I'll jump right in with my problem. 

I am having trouble with our sex life. Since we began dating, sex has always been exactly the same. We take off our clothes, he'll kiss me once or twice, and immediately put his hands between my legs to stimulate me. Afterward, I'll take take care of him. And on occasion we'll have intercourse. 

It's like a routine to him. I am ashamed to say I've become completely bored with our sex life. It's also very difficult for me to have an orgasm because I'm not even turned on for a good while. 

Now, I love my DH and he really cares about pleasuring me, but he's just focused on having me have an orgasm. He isn't a young guy, and has plenty of sexual experience before me. So I don't know why he doesn't know about foreplay! 

I've told him several times that I need foreplay in order to get turned on. I've even told him ways that may help me (i.e. touch other parts of my body). Nothing has changed though. Maybe I need to tell him differently. I know he really wants to please me the best way possible.
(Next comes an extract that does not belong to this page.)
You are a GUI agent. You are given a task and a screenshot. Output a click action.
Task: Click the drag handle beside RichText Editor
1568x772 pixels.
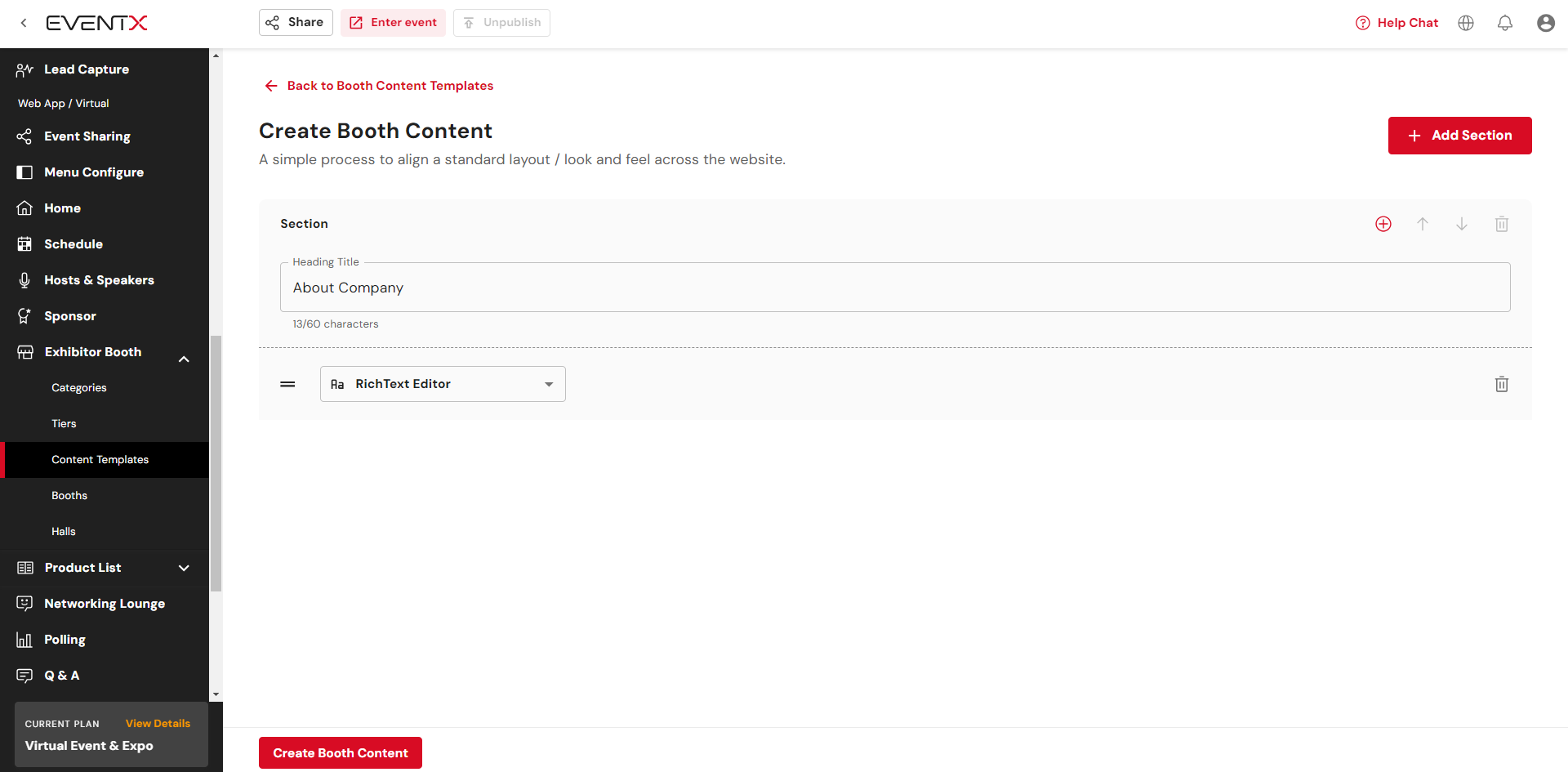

Does anyone else have this problem? What can I do? 

Any advice would be greatly appreciated.


----------



## MarkTwain (Aug 1, 2008)

newbie said:


> I know he really wants to please me the best way possible.


If that's what you believe, how come nothing changes? Can you explain more?


----------



## newbie (Feb 8, 2009)

MarkTwain said:


> If that's what you believe, how come nothing changes? Can you explain more?


Sure. 

Well, the last couple times we had sex (after I told about him about foreplay), he would spend a few minutes just laying with me on the bed. Turns out later that he thought that was foreplay. 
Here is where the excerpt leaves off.